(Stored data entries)
= = = = =
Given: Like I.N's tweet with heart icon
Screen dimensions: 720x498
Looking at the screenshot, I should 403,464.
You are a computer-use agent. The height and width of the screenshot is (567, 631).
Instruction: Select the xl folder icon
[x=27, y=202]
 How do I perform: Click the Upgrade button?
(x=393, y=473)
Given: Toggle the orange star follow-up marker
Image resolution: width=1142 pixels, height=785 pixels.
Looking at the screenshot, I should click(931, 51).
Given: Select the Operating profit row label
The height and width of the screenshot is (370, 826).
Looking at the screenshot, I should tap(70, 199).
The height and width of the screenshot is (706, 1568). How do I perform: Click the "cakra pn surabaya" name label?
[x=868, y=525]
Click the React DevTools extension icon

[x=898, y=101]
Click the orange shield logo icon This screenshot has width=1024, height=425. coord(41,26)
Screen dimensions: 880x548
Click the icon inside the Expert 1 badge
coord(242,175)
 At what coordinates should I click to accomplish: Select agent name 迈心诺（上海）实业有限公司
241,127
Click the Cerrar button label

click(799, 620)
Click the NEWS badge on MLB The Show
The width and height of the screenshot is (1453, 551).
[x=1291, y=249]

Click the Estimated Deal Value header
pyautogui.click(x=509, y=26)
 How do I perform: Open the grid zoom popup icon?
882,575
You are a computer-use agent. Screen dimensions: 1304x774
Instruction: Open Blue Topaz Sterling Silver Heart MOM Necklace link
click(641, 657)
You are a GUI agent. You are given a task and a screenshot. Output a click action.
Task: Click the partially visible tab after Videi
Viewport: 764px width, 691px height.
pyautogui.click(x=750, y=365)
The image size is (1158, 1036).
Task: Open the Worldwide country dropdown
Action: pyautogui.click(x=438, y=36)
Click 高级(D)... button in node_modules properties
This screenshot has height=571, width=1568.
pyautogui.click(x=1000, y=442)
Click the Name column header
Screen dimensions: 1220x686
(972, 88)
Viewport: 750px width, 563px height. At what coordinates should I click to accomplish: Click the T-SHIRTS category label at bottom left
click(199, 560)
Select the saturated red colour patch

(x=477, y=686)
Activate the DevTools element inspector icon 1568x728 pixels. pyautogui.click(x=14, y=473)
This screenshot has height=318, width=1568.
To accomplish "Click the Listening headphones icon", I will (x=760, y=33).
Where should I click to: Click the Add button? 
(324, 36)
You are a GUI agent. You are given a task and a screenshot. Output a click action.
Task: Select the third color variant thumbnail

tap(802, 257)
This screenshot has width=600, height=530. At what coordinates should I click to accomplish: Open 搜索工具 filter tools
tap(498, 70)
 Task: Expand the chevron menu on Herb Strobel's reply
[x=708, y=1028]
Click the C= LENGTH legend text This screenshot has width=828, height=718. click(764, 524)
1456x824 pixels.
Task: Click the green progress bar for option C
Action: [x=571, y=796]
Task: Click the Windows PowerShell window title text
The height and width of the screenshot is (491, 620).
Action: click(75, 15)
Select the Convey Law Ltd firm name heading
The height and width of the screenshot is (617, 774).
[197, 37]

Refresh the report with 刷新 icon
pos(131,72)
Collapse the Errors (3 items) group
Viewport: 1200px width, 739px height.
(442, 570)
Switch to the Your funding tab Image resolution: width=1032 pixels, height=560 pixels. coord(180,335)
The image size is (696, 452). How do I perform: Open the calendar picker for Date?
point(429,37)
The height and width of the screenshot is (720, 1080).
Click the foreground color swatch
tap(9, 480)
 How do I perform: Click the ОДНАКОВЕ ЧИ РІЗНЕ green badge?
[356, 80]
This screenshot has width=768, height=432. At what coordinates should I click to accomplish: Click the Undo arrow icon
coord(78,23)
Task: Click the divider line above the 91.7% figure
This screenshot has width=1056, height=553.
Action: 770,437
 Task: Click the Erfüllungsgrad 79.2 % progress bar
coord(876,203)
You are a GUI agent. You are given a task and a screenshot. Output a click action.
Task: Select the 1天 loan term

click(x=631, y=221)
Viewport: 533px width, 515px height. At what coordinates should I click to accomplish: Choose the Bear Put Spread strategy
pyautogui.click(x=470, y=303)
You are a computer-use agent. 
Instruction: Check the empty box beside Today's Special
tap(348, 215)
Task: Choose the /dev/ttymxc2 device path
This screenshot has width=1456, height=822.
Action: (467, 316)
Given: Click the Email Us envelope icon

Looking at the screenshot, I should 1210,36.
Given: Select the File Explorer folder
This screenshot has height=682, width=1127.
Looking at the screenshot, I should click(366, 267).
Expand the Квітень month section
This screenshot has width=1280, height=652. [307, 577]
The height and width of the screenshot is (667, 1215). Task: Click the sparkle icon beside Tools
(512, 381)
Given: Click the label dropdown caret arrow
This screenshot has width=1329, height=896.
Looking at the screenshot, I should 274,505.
= = = = =
*Aim of the exercise*:
Retype the entries exactly; leave nothing out.

*Finished task*:
Given: Like I.N's tweet with heart icon
Screen dimensions: 720x498
Looking at the screenshot, I should 403,464.
You are a computer-use agent. The height and width of the screenshot is (567, 631).
Instruction: Select the xl folder icon
[x=27, y=202]
 How do I perform: Click the Upgrade button?
(x=393, y=473)
Given: Toggle the orange star follow-up marker
Image resolution: width=1142 pixels, height=785 pixels.
Looking at the screenshot, I should click(931, 51).
Given: Select the Operating profit row label
The height and width of the screenshot is (370, 826).
Looking at the screenshot, I should tap(70, 199).
The height and width of the screenshot is (706, 1568). How do I perform: Click the "cakra pn surabaya" name label?
[x=868, y=525]
Click the React DevTools extension icon

[x=898, y=101]
Click the orange shield logo icon This screenshot has width=1024, height=425. coord(41,26)
Screen dimensions: 880x548
Click the icon inside the Expert 1 badge
coord(242,175)
 At what coordinates should I click to accomplish: Select agent name 迈心诺（上海）实业有限公司
241,127
Click the Cerrar button label

click(799, 620)
Click the NEWS badge on MLB The Show
The width and height of the screenshot is (1453, 551).
[x=1291, y=249]

Click the Estimated Deal Value header
pyautogui.click(x=509, y=26)
 How do I perform: Open the grid zoom popup icon?
882,575
You are a computer-use agent. Screen dimensions: 1304x774
Instruction: Open Blue Topaz Sterling Silver Heart MOM Necklace link
click(641, 657)
You are a GUI agent. You are given a task and a screenshot. Output a click action.
Task: Click the partially visible tab after Videi
Viewport: 764px width, 691px height.
pyautogui.click(x=750, y=365)
The image size is (1158, 1036).
Task: Open the Worldwide country dropdown
Action: pyautogui.click(x=438, y=36)
Click 高级(D)... button in node_modules properties
This screenshot has height=571, width=1568.
pyautogui.click(x=1000, y=442)
Click the Name column header
Screen dimensions: 1220x686
(972, 88)
Viewport: 750px width, 563px height. At what coordinates should I click to accomplish: Click the T-SHIRTS category label at bottom left
click(199, 560)
Select the saturated red colour patch

(x=477, y=686)
Activate the DevTools element inspector icon 1568x728 pixels. pyautogui.click(x=14, y=473)
This screenshot has height=318, width=1568.
To accomplish "Click the Listening headphones icon", I will (x=760, y=33).
Where should I click to: Click the Add button? 
(324, 36)
You are a GUI agent. You are given a task and a screenshot. Output a click action.
Task: Select the third color variant thumbnail

tap(802, 257)
This screenshot has width=600, height=530. At what coordinates should I click to accomplish: Open 搜索工具 filter tools
tap(498, 70)
 Task: Expand the chevron menu on Herb Strobel's reply
[x=708, y=1028]
Click the C= LENGTH legend text This screenshot has width=828, height=718. click(764, 524)
1456x824 pixels.
Task: Click the green progress bar for option C
Action: [x=571, y=796]
Task: Click the Windows PowerShell window title text
The height and width of the screenshot is (491, 620).
Action: click(75, 15)
Select the Convey Law Ltd firm name heading
The height and width of the screenshot is (617, 774).
[197, 37]

Refresh the report with 刷新 icon
pos(131,72)
Collapse the Errors (3 items) group
Viewport: 1200px width, 739px height.
(442, 570)
Switch to the Your funding tab Image resolution: width=1032 pixels, height=560 pixels. coord(180,335)
The image size is (696, 452). How do I perform: Open the calendar picker for Date?
point(429,37)
The height and width of the screenshot is (720, 1080).
Click the foreground color swatch
tap(9, 480)
 How do I perform: Click the ОДНАКОВЕ ЧИ РІЗНЕ green badge?
[356, 80]
This screenshot has width=768, height=432. At what coordinates should I click to accomplish: Click the Undo arrow icon
coord(78,23)
Task: Click the divider line above the 91.7% figure
This screenshot has width=1056, height=553.
Action: 770,437
 Task: Click the Erfüllungsgrad 79.2 % progress bar
coord(876,203)
You are a GUI agent. You are given a task and a screenshot. Output a click action.
Task: Select the 1天 loan term

click(x=631, y=221)
Viewport: 533px width, 515px height. At what coordinates should I click to accomplish: Choose the Bear Put Spread strategy
pyautogui.click(x=470, y=303)
You are a computer-use agent. 
Instruction: Check the empty box beside Today's Special
tap(348, 215)
Task: Choose the /dev/ttymxc2 device path
This screenshot has width=1456, height=822.
Action: (467, 316)
Given: Click the Email Us envelope icon

Looking at the screenshot, I should 1210,36.
Given: Select the File Explorer folder
This screenshot has height=682, width=1127.
Looking at the screenshot, I should click(366, 267).
Expand the Квітень month section
This screenshot has width=1280, height=652. [307, 577]
The height and width of the screenshot is (667, 1215). Task: Click the sparkle icon beside Tools
(512, 381)
Given: Click the label dropdown caret arrow
This screenshot has width=1329, height=896.
Looking at the screenshot, I should 274,505.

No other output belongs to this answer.